# Which photo looks better to you, and why?



## EeyorIs21 (Mar 28, 2008)

I am seeking to get some feedback on which photo looks better, and why. Which photo might better make the sale?

I think that the second photo is better in that it appears brighter and seems to show more of the characteristics of the material used but I also think the same photo has more glare which is distracting.

Just asking for opinions.


1st photo:






2nd photo:


----------



## igran7 (Mar 28, 2008)

The second one definately!


----------



## igran7 (Mar 28, 2008)

Oops, I forgot to state why[:0]  The second one is better because of the reasons you stated above.  Much brighter and shows more detail


----------



## EeyorIs21 (Mar 28, 2008)

Is the glare in the photo distracting or acceptable?


----------



## gerryr (Mar 29, 2008)

First of all, resize your photos to no more than 800 pixels on the longest side, this one is 1188 pixels wide.  It's much easier to provide comments if you don't have to keep scrolling around to view the whole thing.

You have a problem with focus, primarily because of the way you have pen oriented.  Several of us keep saying the same thing, orient the pen so it is parallel to the back of camera and focus will not be an issue.

The first photo is, in one way, quite a bit better than the second.  The lighting is quite even and it doesn't have the blown out specular highlight of the second one.  The photo is just too dark, but that's easy to fix by just slowing down the shutter but leaving the aperture where it is.  There's about a one stop difference between the photos, so just double the exposure time.


----------



## maxwell_smart007 (Mar 29, 2008)

second photo, for sure!  More detail!


----------



## leehljp (Mar 29, 2008)

I liked the first one better even though it is darker. I think it should be lighter, but the second picture looks as though it was lightened in Photoshop, which makes it look a little too grainy. My opinion only and I am not known for my photography.

| SUPPLIED DATA |
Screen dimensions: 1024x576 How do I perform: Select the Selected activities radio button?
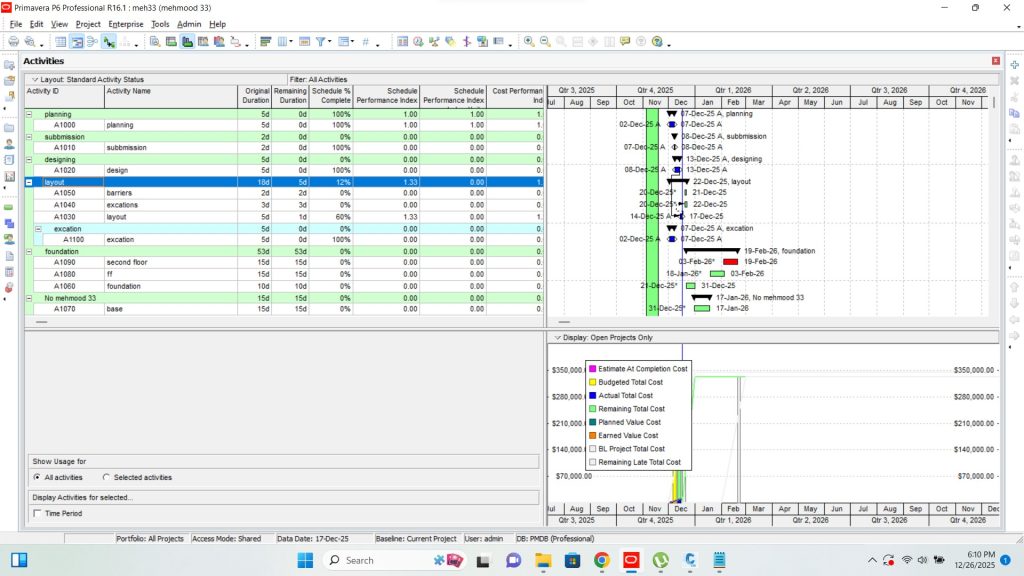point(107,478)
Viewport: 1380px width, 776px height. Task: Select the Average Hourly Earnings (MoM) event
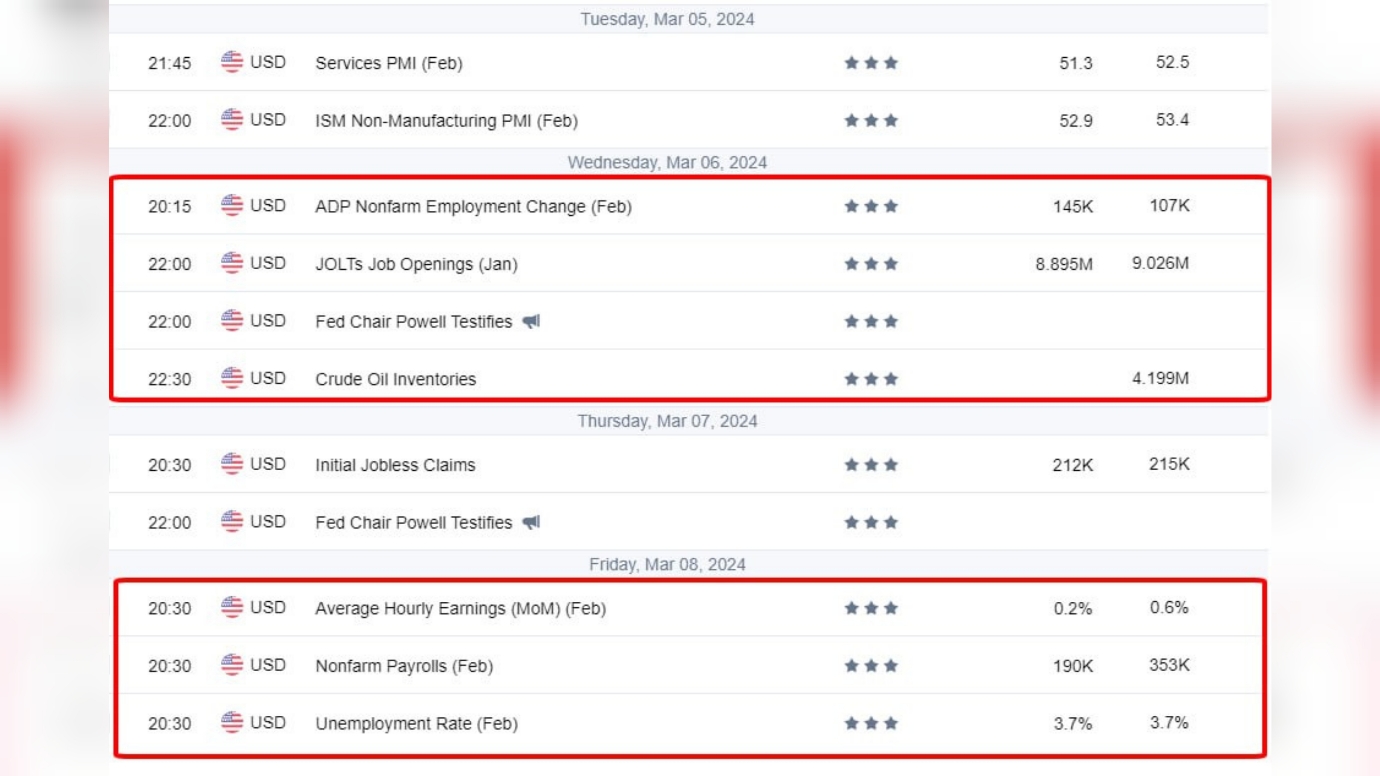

| YOUR TASKS |
a. In the photo feedback thread, what maximum size does gerryr say the photos should be?
b. Copy the passage of the photo feedback thread from "## maxwell_smart007 (Mar" up to and including "for my photography.".
c. Carry on the photo feedback thread past its last post.

| ANSWERS TO THE EXERCISES |
a. No more than 800 pixels on the longest side.

b.
## maxwell_smart007 (Mar 29, 2008)

second photo, for sure!  More detail!


----------



## leehljp (Mar 29, 2008)

I liked the first one better even though it is darker. I think it should be lighter, but the second picture looks as though it was lightened in Photoshop, which makes it look a little too grainy. My opinion only and I am not known for my photography.

c.
----------



## stevebuk (Mar 29, 2008)

hi
took the opportunity to re-do the picture, please let me know if i was wrong and i will remove it.


----------



## btboone (Mar 29, 2008)

The first one gives more natural color.  Perhaps if the first one was lightned slightly without going to the extreme of the second one, that would show the pen better.  Changing the color too drastically changes the natural look.  This is very apparent in stevebuks's picture, which shows a very grainy texture, partly because of resaving a jpeg, in which data is lost, and resizing, where data is also lost.  Of the three, I like the first one best to show the pen.


----------



## waterboy (Mar 29, 2008)

The re-do is better than the first set.  To me the pen appears sharper and is better balanced in the frame.


----------



## LEAP (Mar 29, 2008)

Hi Robert have not seen you posting for a while, Since the last pen swap actually. Pen looks good.


----------



## arjudy (Mar 29, 2008)

The second, because it is lighter and shows more detail.


----------



## Hello (Mar 31, 2008)

I like the second onebecuase some of the lighter hues re expressed more clearly, but, it looks a bit "washed" compared to the first one....so, I can't decide.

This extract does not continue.